I have delivered parenting courses to every kind of person, every background, single parents or those coming together, parents of toddlers through to teens, foster parents. And I have run courses for many who have arrived initially nervous that they won’t fit in or who’ve been sent on the course and feel loudly pissed off with this.
I have not yet had someone attend a course and then leave by the end, saying it was a negative or that they learnt nothing. And as a parent, despite being the facilitator, every time I run one I gain. I am reminded of what I want to be doing and it gives me a purpose to go away and re-try it.
This doesn’t mean I’ve become some parenting goddess, all ethereal voice and floaty hair. That will never happen. But, overall I am a calmer parent. I feel more in control, most of the time because I have more tools in my belt.

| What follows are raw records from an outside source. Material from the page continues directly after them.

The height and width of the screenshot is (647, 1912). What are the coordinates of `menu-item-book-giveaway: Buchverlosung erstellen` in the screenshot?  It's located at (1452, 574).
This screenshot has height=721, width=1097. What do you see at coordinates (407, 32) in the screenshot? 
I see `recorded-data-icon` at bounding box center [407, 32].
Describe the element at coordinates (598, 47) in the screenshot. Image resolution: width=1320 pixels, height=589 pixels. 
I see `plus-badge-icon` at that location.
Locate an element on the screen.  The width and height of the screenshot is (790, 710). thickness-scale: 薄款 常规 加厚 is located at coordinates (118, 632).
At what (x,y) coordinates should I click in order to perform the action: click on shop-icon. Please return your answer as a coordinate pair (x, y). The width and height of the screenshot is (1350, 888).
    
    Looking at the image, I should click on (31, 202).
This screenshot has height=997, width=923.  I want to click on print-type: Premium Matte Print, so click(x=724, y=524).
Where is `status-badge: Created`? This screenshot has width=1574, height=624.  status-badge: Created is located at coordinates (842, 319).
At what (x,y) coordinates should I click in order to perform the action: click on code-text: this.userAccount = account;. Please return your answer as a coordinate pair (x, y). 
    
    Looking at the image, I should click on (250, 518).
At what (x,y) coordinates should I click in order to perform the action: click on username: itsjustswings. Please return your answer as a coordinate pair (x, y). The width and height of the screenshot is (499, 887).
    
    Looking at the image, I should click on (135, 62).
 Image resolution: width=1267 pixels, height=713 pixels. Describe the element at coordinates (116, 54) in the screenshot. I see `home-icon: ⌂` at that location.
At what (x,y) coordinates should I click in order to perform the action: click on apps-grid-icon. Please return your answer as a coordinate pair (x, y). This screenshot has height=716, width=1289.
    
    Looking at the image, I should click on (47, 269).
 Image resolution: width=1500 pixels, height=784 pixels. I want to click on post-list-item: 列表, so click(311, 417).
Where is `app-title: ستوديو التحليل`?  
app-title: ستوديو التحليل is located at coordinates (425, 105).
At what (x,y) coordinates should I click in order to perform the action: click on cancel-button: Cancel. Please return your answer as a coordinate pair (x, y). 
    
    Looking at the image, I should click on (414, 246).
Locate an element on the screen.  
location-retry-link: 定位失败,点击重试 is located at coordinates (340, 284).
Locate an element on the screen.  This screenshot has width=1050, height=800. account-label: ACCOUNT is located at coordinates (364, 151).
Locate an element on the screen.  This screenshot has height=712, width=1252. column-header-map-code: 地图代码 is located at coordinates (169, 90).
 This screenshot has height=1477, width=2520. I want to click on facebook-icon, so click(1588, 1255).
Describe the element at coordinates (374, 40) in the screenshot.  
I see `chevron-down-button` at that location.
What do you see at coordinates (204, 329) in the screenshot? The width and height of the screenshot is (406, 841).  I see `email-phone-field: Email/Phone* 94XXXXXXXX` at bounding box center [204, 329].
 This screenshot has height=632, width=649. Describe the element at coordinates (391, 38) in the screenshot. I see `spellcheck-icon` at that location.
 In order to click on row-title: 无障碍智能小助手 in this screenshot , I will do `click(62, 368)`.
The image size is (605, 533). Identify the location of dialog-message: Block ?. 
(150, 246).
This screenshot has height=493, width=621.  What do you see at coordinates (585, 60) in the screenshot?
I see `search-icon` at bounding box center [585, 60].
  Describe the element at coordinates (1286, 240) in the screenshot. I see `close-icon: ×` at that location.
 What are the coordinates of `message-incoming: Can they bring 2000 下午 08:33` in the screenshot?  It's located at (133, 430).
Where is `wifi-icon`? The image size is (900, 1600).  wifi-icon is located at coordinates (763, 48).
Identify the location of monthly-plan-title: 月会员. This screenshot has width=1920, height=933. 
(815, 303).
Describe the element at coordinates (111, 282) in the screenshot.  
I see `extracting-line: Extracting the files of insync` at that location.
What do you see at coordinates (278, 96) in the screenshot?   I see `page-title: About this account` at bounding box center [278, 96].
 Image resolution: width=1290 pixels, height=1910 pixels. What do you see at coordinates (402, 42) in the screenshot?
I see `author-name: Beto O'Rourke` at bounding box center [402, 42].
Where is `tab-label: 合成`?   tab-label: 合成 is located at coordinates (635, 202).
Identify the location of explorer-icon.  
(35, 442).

There’s definitely an issue with the wording though. ‘Parenting Course’ just sounds so dull and too much like hard work. My husband said “it sounds too much like a speed awareness course doesn’t it?”; something you get told to do as a reprimand. Any ideas? I was thinking along the lines of ‘Parenting tips with a cuppa’. That more likely to get you signing up?
Please, from one parent to another, whatever your situation, consider giving this a go. Take along a friend or your partner and have an open mind. You don’t have anything to loose. Except some time (that’s child free. With tea. And biscuits. Oh hang on?…….)
(More to know is that most areas have courses running all year round and they are FREE!!!!! Many will offer a crèche and there’s courses to suit you and your kids ages.)